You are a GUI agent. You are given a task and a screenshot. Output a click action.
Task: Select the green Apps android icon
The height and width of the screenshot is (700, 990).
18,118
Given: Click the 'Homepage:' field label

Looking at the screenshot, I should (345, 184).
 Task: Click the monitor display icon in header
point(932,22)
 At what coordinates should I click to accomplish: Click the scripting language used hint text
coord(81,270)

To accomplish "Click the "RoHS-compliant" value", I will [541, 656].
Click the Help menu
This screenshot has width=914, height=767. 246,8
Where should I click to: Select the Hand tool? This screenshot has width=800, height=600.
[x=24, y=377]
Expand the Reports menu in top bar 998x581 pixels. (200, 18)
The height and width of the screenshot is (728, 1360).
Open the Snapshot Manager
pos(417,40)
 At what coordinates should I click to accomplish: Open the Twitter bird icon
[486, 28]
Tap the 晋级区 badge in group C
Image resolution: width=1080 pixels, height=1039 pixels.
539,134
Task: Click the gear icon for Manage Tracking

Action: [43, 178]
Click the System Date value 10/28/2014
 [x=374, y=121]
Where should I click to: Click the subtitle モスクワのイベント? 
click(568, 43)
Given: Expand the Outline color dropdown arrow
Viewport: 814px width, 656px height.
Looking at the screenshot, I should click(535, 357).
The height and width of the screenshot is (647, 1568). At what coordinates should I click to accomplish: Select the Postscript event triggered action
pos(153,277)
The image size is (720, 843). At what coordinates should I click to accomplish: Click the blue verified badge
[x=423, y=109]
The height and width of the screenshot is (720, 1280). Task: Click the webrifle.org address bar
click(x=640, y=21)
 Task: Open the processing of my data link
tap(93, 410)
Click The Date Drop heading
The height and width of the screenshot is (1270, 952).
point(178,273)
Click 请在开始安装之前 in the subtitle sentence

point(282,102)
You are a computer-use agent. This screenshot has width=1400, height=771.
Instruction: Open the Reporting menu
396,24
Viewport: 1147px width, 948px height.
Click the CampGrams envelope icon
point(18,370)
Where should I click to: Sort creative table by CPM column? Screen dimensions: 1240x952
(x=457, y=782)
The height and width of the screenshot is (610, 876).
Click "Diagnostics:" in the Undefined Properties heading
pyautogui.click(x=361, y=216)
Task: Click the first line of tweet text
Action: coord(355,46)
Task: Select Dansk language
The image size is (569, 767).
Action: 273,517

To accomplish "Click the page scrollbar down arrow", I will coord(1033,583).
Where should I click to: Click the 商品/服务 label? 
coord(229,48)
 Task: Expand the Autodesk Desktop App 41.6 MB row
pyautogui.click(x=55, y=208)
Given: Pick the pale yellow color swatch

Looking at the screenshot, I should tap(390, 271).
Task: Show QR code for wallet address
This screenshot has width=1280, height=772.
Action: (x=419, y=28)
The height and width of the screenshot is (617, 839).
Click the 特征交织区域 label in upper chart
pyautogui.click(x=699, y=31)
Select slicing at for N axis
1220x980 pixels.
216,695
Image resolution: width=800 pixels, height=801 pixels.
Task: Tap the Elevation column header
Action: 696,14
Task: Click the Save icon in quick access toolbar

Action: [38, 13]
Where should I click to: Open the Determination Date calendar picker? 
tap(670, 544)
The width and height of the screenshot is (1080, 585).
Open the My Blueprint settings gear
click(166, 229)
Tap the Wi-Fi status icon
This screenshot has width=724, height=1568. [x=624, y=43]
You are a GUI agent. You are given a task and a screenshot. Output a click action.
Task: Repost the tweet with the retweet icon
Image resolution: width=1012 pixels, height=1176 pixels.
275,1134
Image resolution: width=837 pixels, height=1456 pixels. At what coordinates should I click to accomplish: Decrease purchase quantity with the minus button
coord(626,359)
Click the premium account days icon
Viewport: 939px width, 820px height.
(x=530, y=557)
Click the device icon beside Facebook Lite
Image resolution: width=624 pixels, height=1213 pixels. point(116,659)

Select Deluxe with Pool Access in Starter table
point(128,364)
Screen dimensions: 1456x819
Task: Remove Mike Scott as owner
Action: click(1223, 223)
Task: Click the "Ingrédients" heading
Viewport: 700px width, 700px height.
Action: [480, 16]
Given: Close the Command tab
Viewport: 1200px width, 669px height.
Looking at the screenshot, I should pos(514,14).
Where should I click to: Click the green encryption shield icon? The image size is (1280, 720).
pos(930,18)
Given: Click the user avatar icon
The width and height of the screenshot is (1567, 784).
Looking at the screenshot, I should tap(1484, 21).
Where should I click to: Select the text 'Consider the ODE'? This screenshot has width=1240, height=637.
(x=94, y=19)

## Task requirements
Give the number of lines in the listing above that contain "will", and nothing else.

## Exercise answer
2